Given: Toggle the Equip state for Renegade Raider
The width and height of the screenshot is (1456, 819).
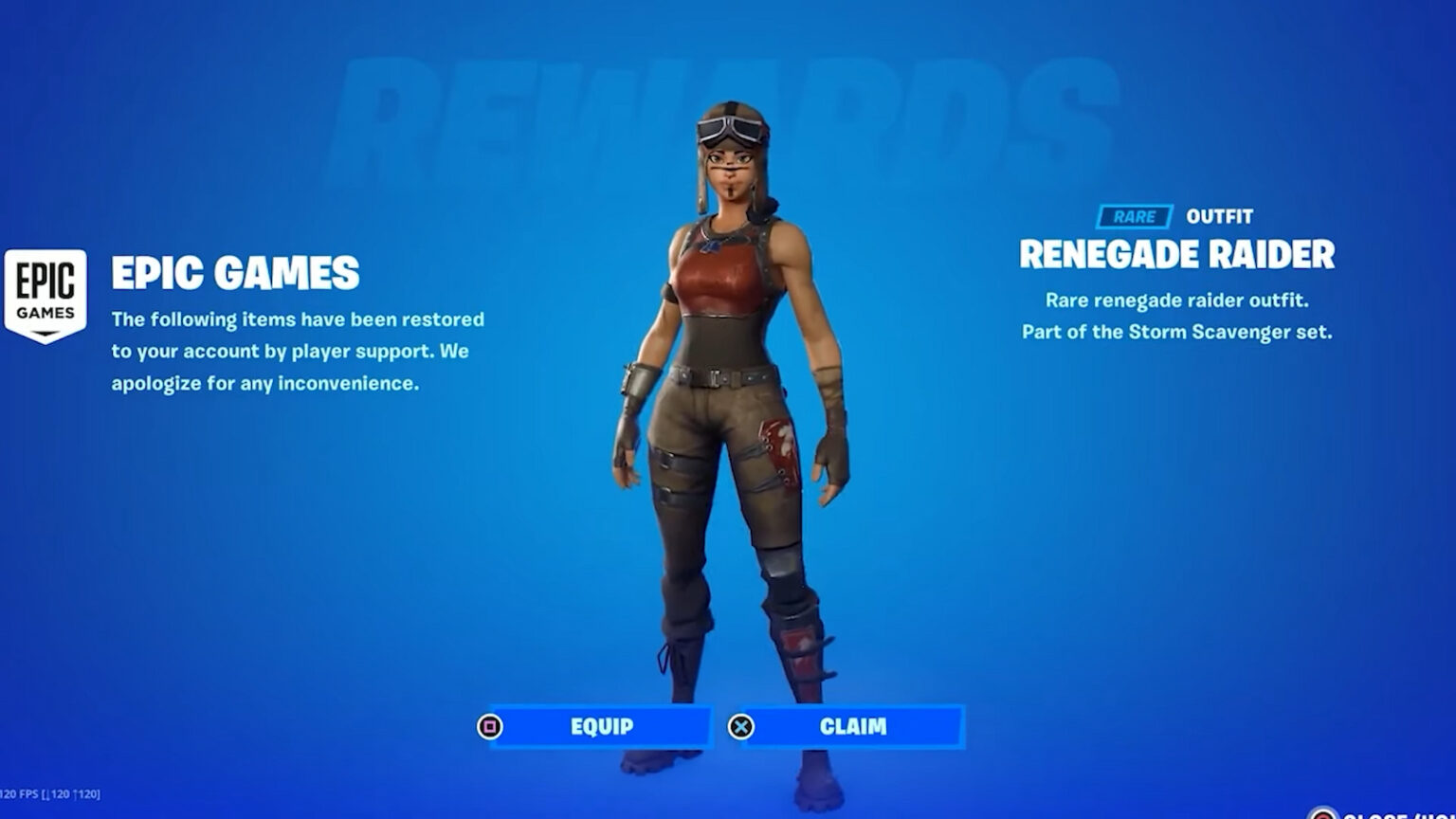Looking at the screenshot, I should 601,726.
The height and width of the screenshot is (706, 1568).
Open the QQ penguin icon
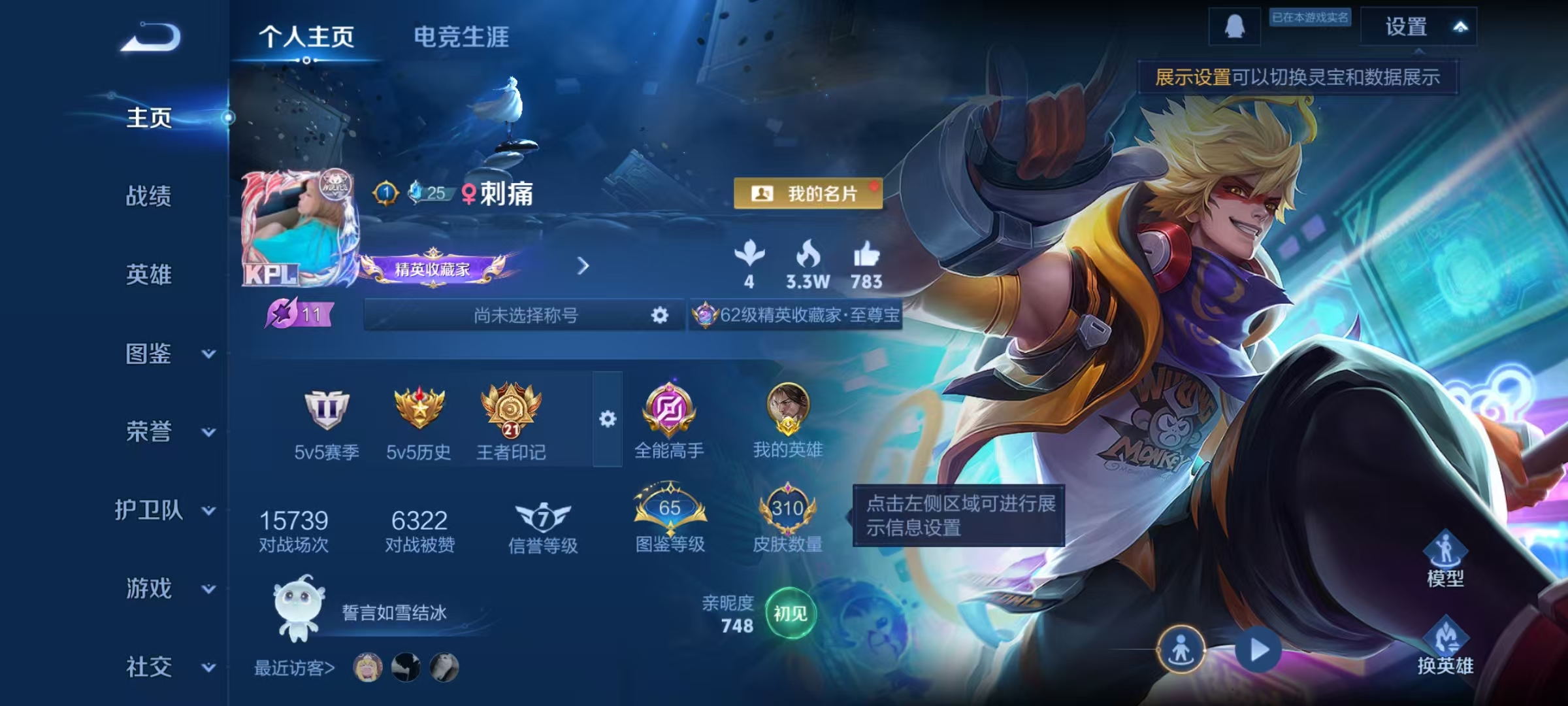coord(1235,27)
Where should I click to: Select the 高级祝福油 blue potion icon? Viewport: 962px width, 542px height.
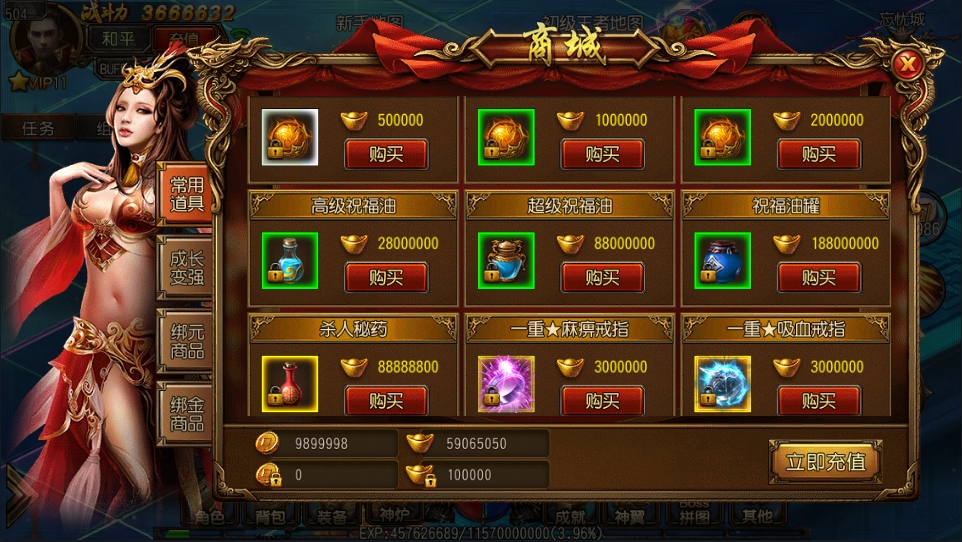[x=290, y=260]
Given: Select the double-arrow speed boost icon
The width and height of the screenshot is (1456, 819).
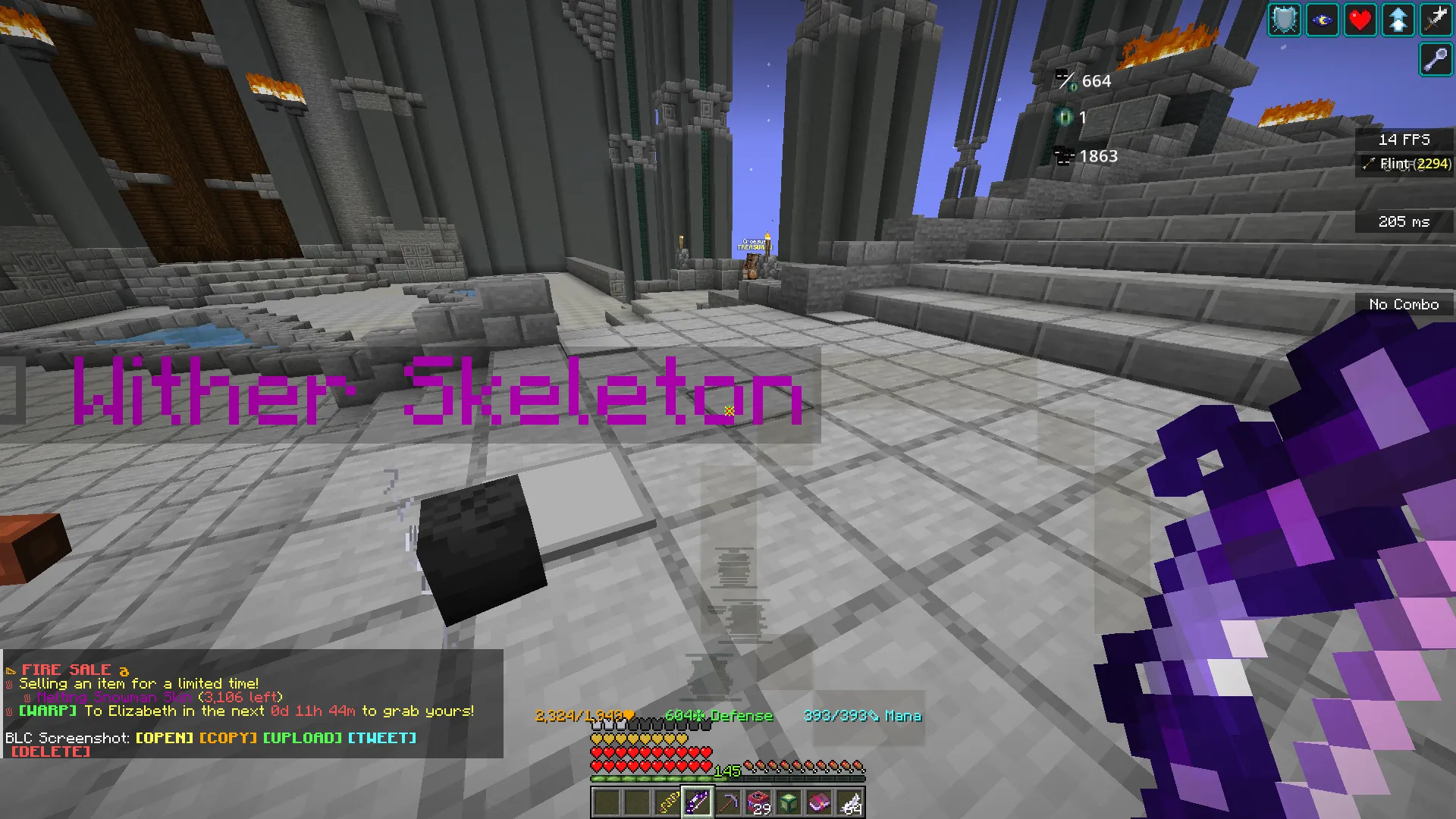Looking at the screenshot, I should pyautogui.click(x=1398, y=20).
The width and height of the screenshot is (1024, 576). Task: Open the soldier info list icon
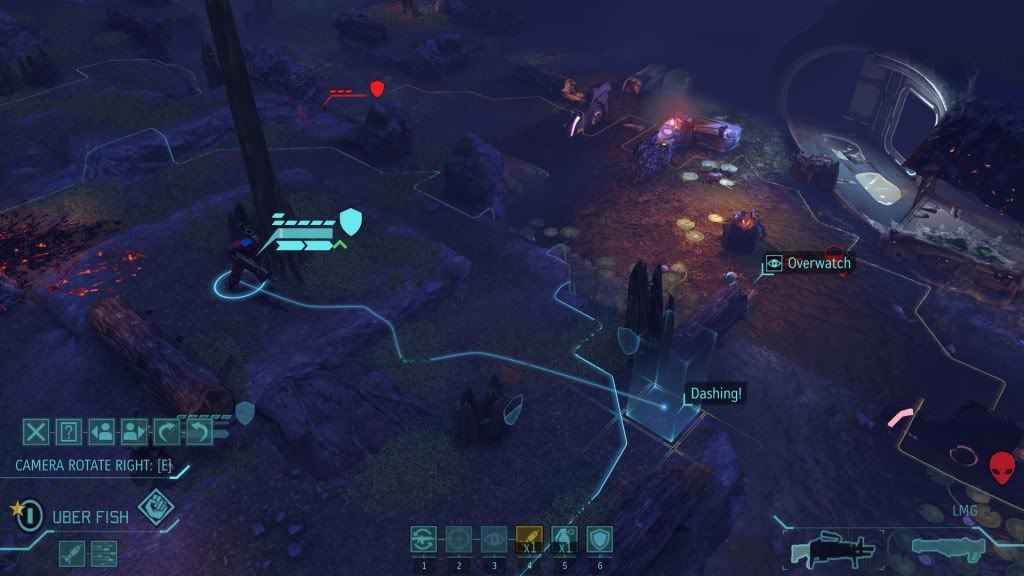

Problem to solve
Collect every line from the items above that contains the word "height".

Expected output
The width and height of the screenshot is (1456, 819).
The height and width of the screenshot is (706, 1568).
Where should I click to: Select the 高级祝福油 blue potion icon? Viewport: 962px width, 542px height.
The width and height of the screenshot is (1456, 819).
The width and height of the screenshot is (1024, 576). Task: Open the soldier info list icon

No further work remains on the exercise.